Las secuencias asociadas al trabajo y por ende al libro carecen de atractivo y no tienen intensidad épica ni pulsión dramática alguna, pero a su manera son también absolutamente inolvidables. La primera de sus imágenes la sé datar con precisión: 24 de diciembre de 1973, el día que comencé a trabajar de mozo de reparto en la editorial Plaza & Janés.
El Don apacible, La ciudadela, El enamorado de la Osa Mayor, Suave es la noche, El hombre que fue jueves, Archipiélago Gulag y Donde la ciudad cambia su nombre eran algunos de los títulos impresos en los lomos de los libros situados al nivel de mi cara en los estantes dispuestos en largos corredores y que aún retengo. Durante el tiempo sobrante de la hora de la comida, me gustaba internarme por aquellos pasillos en penumbra, deambular por allí, leer lomos de libros y hojear los que me parecía.

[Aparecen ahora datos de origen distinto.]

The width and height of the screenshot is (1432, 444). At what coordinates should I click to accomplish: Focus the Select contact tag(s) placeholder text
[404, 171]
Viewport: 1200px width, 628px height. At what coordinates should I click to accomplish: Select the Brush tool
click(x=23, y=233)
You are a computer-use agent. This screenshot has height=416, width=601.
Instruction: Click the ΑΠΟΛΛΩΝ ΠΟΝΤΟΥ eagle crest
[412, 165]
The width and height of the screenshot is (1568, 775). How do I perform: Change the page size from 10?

Los del centro y los externos se reservaban para las novedades y los más vendidos, así que el descubrimiento especial debió de ser en alguno de los pasillos del fondo. El estante me quedaba a la altura de la ingle, y para leer los lomos había que ponerse en cuclillas: Poemas escogidos, Leonard Cohen; El puente y otros poemas, Hart Crane; Vida de un hombre, Giuseppe Ungaretti; Antología, Sylvia Plath.
En aquel momento y con esa edad, no era uno ni remotamente consciente del salto vertiginoso que supone para un muchacho que procede de la periferia iletrada ―y que como mucho ha leído Marinero en tierra para cumplir con la asignatura― poner sus ojos en fragmentos como este: “… no soy más madre tuya que la nube que destila un espejo en que mirar su propio desleírse en manos del viento.”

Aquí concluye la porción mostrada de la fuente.